58.000 libri

58.000 Libri

Il tutto nasce da un servizio di molti anni fa commissionatomi da un’agenzia di Bergamo, La Valsassina, Moggio e la sua biblioteca parrocchiale.

L’idea mi è subito piaciuta, contatto il parroco per un appuntamento, Don Agostino Briccola, l’artefice della rifondazione della biblioteca parrocchiale nel 1985.

Mi aspetta a Moggio piccolo paesino della Valsassina (Lecco). 

La biblioteca parrocchiale di Moggio, conta ben 58.000 libri collezionati in 20 anni da Don Agostino, tre chilometri di scaffali custodiscono un’ernomità di sapere di tutti i generi letterali, oltre a manoscritti e rarità .

Sicuramente un lavoro di catalogazione importante e impegnativo è stato eseguito per “passare in rassegna tutti questi volumi” Merito a Don Agostino e ai suoi ragazzi!
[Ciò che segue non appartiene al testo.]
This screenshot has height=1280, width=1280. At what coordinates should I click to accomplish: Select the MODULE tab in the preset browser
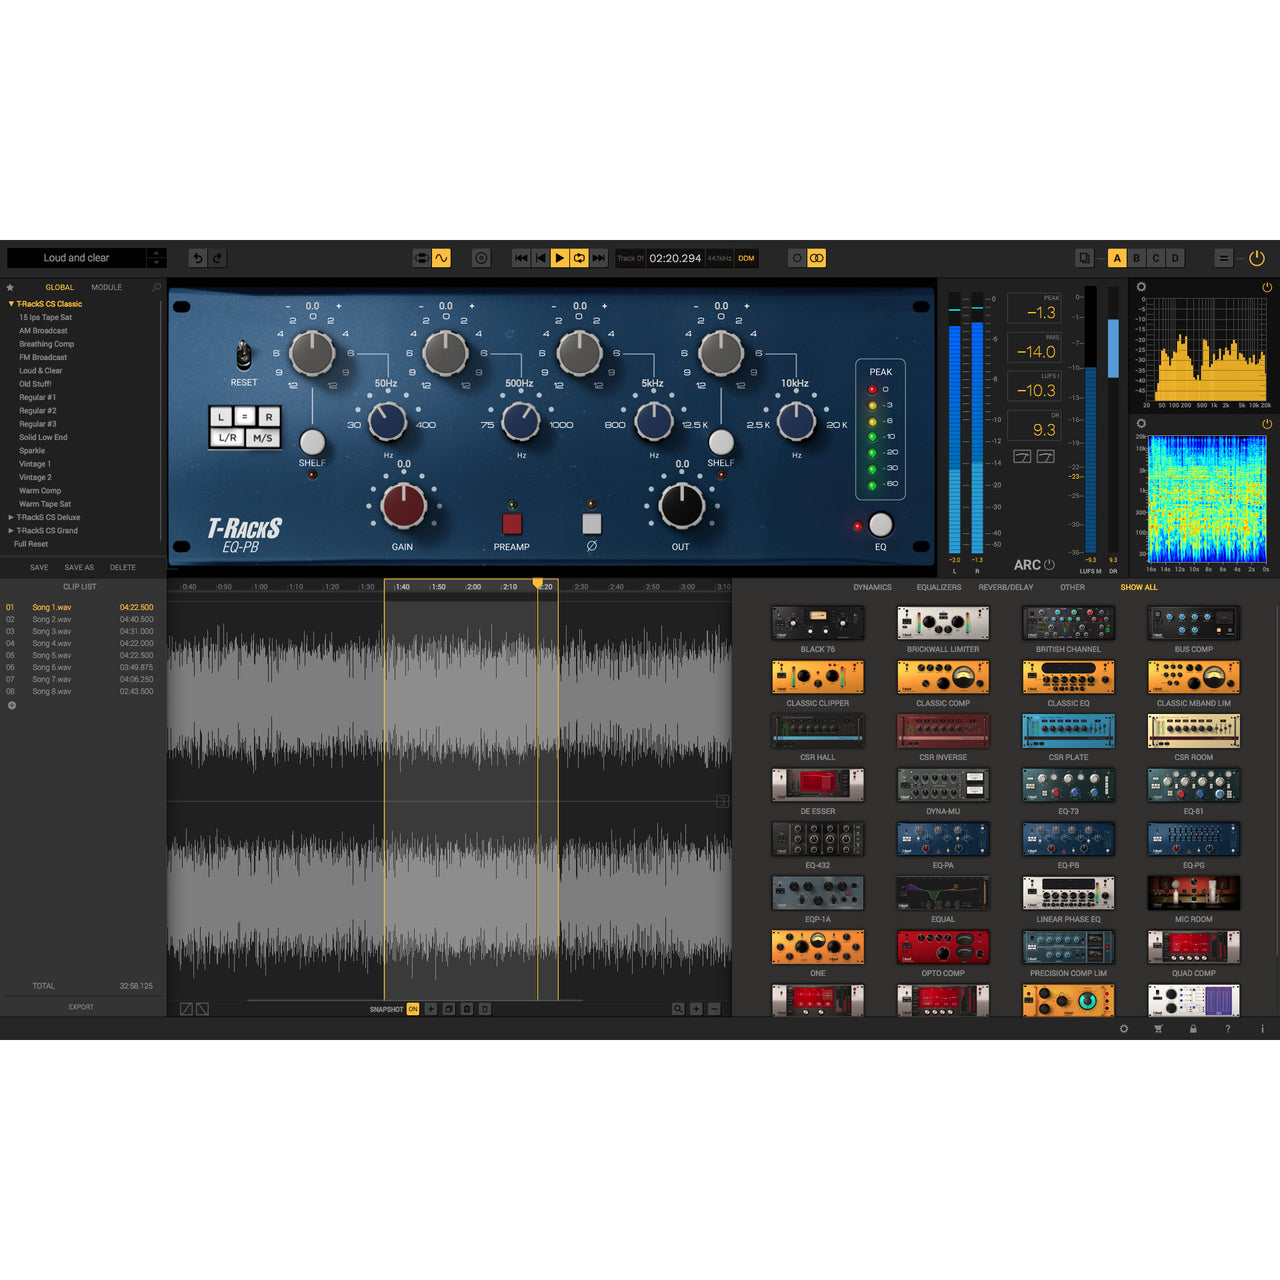point(105,286)
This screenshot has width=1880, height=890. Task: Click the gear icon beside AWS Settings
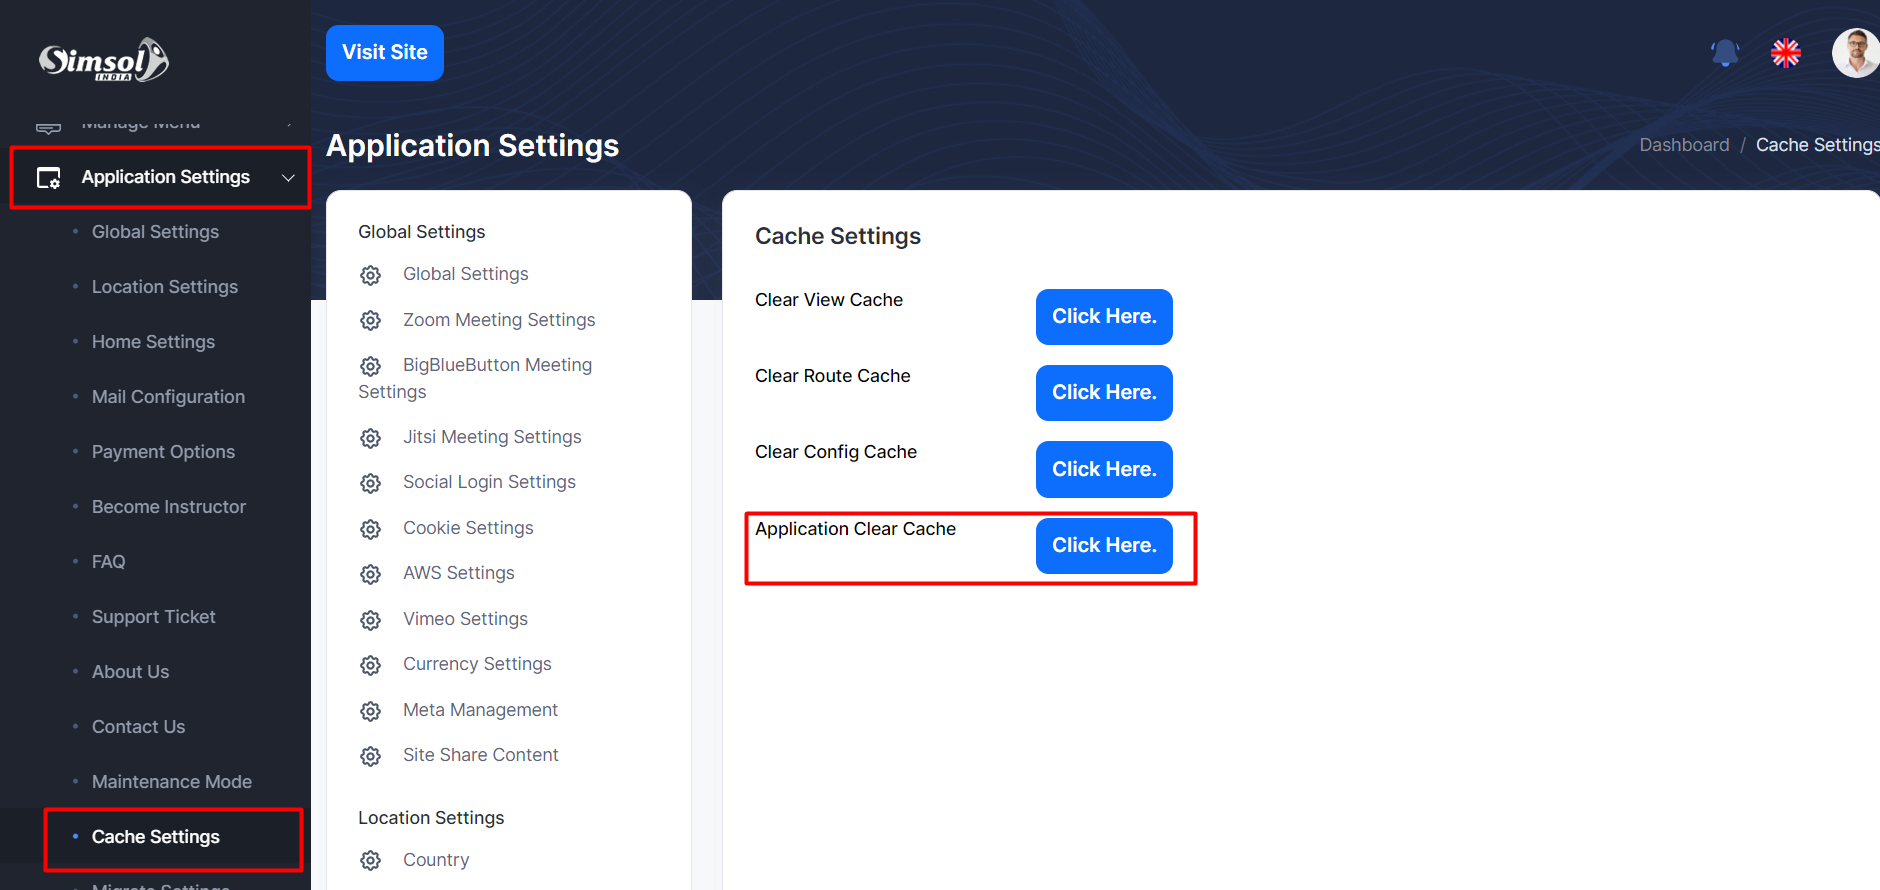[371, 574]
La Biblioteca parrocchiale di Moggio fu fondata nel 1864 dall’allora parroco don Carlo Mariani nel terzo centenario di fondazione della parrocchia, costituita nel 1564 da san Carlo Borromeo, staccandola dalla Parrocchia di Cremeno. Ha un’associazione che porta avanti le iniziative legate anche alle donazioni del 5×1000 che aiutano a mantenerla. La biblioteca ha un capitale proprio per gestire l’acquisto di libri o per migliorare e sistemare le infrastrutture necessarie. Conta più di 950 iscritti locali e villeggianti che spesso a loro volta regalano libri alla Biblioteca.

Ricorda don Agostino che “Fu il Cardinal Martini quando mi ha inviato qui a dirmi di creare un centro culturale e sviluppare in questa sede una biblioteca. Mi disse: Avvicinami Moggio a Milano che è indietro a livello culturale. Allora – 1985 – c’era un solo laureato in tutto il paese. Ho cercato di portare anche attraverso i libri la cultura. I vicari di allora Mons. Giuseppe Molinari, Mons. Bruno Molinari, Mons. Luigi Crivelli ed altri eminenti presbiteri mi hanno regalato molti loro libri. Anche il Vescovo Monsignor Merisi mi ha donato tanti volumi e oltre 400 videocassette riguardanti la seconda guerra mondiale di cui era appassionato cultore. Purtroppo oggi per pastoie burocratiche non possiamo portate a termine l’opera sognata e desiderata dal Cardinal Carlo Maria Martini. Così abbiamo consegnato e consegneremo molti libri a studiosi e lettori, sperando che serviranno e non andranno perduti”.